(Collection entries)
/---

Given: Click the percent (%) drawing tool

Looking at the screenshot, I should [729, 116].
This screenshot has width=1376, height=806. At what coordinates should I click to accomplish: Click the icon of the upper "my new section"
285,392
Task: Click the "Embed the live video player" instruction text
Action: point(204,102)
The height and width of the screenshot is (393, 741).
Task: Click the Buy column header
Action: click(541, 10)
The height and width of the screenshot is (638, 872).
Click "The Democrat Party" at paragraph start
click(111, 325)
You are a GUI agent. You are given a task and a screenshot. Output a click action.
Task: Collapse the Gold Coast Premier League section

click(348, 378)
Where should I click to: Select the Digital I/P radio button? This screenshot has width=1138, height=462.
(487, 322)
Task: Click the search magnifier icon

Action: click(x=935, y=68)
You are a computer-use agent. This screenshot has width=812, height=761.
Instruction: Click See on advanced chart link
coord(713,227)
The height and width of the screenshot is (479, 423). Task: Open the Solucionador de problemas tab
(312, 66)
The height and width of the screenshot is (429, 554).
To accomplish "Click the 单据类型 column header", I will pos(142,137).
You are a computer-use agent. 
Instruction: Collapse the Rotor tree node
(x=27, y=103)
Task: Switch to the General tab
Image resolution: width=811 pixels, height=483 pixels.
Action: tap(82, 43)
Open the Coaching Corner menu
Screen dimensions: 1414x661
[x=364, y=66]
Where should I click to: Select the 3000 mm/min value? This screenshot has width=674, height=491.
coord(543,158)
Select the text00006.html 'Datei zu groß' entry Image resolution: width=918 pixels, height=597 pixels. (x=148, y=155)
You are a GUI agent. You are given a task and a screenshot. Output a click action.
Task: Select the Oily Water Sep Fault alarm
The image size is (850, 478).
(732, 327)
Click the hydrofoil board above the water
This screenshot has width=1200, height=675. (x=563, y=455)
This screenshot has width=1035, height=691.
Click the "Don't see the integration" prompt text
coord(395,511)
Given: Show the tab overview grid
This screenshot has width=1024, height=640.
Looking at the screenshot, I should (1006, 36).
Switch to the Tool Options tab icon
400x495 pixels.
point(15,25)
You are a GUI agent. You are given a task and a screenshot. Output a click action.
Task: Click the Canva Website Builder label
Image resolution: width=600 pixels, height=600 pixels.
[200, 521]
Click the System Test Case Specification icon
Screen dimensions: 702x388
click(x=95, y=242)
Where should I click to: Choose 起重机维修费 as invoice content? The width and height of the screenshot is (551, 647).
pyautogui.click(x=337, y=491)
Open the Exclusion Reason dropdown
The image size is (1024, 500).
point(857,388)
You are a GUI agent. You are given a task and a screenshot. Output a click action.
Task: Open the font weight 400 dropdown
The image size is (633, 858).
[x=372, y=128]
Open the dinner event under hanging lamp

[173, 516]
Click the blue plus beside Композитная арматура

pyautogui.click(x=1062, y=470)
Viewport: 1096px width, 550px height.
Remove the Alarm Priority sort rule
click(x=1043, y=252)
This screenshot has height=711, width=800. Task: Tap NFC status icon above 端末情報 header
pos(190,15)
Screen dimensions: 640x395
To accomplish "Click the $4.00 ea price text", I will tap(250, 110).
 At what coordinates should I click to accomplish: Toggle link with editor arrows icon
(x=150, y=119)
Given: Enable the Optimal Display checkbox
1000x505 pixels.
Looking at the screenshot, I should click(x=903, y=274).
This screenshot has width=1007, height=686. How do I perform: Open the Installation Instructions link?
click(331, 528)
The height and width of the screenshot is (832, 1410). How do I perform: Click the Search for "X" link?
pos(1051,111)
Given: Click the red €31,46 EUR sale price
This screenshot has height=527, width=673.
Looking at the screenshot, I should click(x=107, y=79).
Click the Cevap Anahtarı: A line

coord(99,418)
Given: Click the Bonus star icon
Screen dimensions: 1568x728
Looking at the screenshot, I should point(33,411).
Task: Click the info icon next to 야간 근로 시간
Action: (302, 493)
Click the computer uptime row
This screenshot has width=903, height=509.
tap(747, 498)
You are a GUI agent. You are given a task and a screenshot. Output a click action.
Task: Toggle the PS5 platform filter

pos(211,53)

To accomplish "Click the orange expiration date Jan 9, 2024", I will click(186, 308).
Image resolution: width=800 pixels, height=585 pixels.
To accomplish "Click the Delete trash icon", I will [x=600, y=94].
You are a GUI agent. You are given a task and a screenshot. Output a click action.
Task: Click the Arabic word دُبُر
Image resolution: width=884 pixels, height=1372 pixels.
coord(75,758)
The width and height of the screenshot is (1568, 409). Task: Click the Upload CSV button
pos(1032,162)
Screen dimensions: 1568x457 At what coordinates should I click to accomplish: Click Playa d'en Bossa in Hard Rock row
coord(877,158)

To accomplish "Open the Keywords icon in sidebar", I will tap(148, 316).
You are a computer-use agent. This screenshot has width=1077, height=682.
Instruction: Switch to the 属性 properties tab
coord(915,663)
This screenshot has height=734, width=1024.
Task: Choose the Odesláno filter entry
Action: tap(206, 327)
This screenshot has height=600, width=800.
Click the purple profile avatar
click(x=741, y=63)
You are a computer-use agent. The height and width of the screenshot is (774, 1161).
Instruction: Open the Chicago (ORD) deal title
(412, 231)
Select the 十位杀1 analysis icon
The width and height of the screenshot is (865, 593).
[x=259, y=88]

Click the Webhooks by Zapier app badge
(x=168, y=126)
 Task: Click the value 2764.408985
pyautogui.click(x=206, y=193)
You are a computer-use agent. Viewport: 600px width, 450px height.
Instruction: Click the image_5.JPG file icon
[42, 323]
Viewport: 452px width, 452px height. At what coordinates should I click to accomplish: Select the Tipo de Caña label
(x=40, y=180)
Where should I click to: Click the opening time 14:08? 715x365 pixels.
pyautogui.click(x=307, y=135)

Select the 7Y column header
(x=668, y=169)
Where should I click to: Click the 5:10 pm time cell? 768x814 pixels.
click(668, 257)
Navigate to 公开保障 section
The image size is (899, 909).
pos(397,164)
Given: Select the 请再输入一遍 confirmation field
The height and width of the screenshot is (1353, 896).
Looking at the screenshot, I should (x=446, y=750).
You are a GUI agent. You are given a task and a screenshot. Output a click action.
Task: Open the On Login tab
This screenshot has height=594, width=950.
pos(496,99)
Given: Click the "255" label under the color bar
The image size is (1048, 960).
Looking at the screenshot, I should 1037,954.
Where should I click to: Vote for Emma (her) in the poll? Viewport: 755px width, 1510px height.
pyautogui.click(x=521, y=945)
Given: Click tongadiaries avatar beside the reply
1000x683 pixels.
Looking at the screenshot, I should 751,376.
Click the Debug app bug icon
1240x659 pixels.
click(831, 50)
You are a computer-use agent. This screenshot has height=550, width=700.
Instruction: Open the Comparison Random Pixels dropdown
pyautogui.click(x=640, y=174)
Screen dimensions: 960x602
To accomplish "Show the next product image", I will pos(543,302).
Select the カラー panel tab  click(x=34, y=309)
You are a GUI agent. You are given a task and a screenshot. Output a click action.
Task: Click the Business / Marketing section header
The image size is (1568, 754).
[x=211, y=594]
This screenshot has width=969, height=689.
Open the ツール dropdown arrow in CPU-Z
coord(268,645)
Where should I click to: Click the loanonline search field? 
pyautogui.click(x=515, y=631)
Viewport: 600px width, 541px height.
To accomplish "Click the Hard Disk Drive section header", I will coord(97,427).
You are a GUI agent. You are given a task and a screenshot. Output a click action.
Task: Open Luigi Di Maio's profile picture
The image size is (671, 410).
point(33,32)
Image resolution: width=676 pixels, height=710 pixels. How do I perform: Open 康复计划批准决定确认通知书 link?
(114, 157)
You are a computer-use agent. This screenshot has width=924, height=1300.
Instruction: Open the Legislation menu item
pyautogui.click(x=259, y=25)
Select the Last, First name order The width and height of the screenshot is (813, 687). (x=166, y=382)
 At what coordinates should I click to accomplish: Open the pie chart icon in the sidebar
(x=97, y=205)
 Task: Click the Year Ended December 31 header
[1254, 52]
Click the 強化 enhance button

\---

**YOUR TASK:**
From the entries above, give again exactly the lines running from the line with "The height and width of the screenshot is (1353, 896)." to the line with "the color bar"; include both of those lines.

**YOUR SOLUTION:**
The height and width of the screenshot is (1353, 896).
Looking at the screenshot, I should (x=446, y=750).
You are a GUI agent. You are given a task and a screenshot. Output a click action.
Task: Open the On Login tab
This screenshot has height=594, width=950.
pos(496,99)
Given: Click the "255" label under the color bar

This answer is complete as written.